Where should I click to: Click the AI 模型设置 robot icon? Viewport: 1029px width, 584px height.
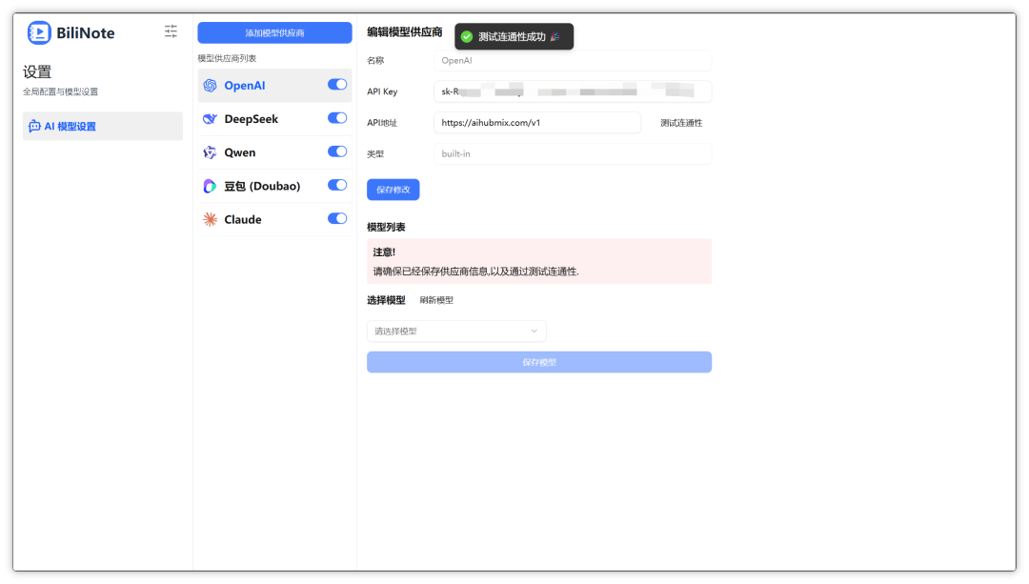pyautogui.click(x=35, y=126)
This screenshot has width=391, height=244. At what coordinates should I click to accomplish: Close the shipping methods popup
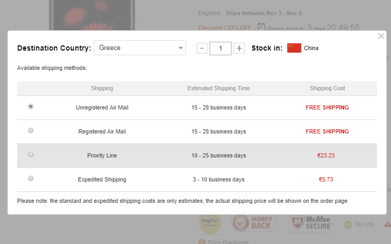pos(381,36)
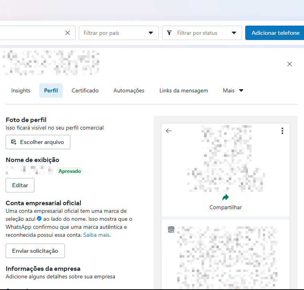The height and width of the screenshot is (290, 304).
Task: Follow the Saiba mais link
Action: pos(96,235)
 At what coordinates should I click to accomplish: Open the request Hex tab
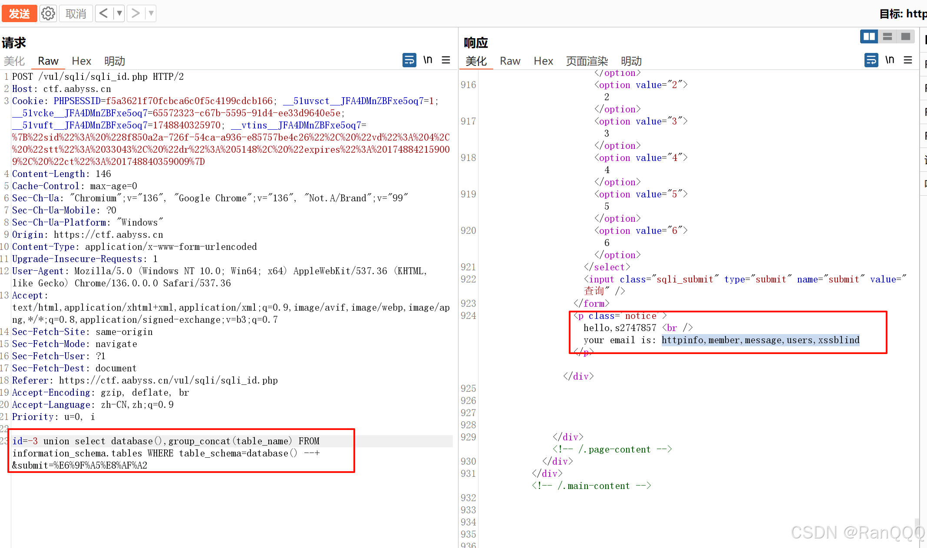pyautogui.click(x=81, y=61)
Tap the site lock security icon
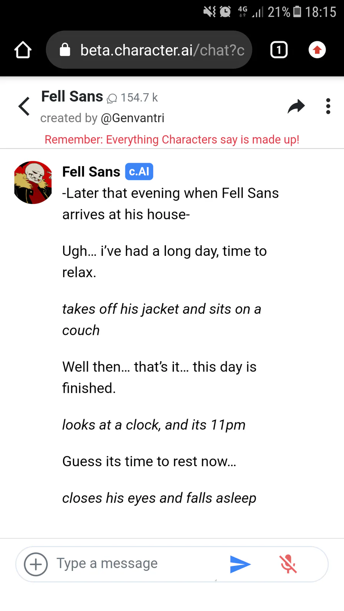This screenshot has width=344, height=611. point(65,50)
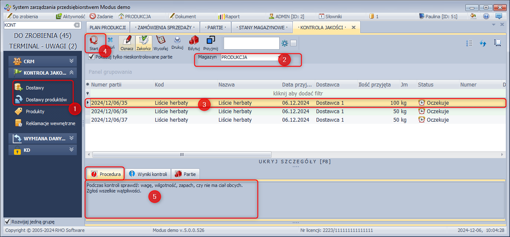
Task: Click the Przyjmij toolbar icon
Action: click(x=210, y=41)
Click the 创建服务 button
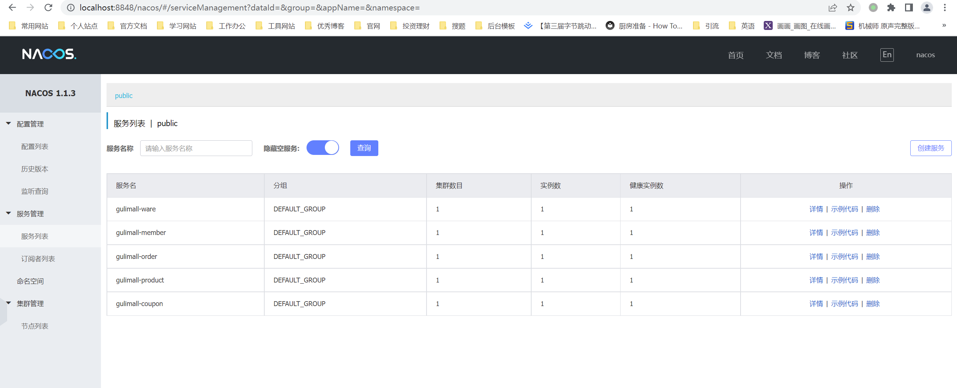 coord(931,148)

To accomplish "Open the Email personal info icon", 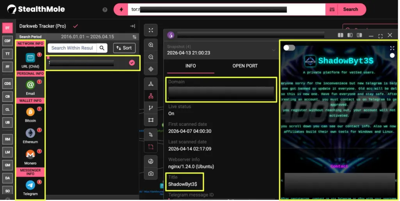I will pyautogui.click(x=30, y=85).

Written task >> Rewrite the material as a Markdown table with the columns Row and Line, starting at the line that contains "This screenshot has width=391, height=244." and stopping after the line that contains "Action: pos(96,235)", with blank lines skipped. Leave the pictures out of the table.

Response to this task >>
| Row | Line |
|---|---|
| 1 | This screenshot has width=391, height=244. At what coordinates should I click to accomplish: Close the shipping methods popup |
| 2 | pos(381,36) |
| 3 | The height and width of the screenshot is (290, 304). |
| 4 | Task: Follow the Saiba mais link |
| 5 | Action: pos(96,235) |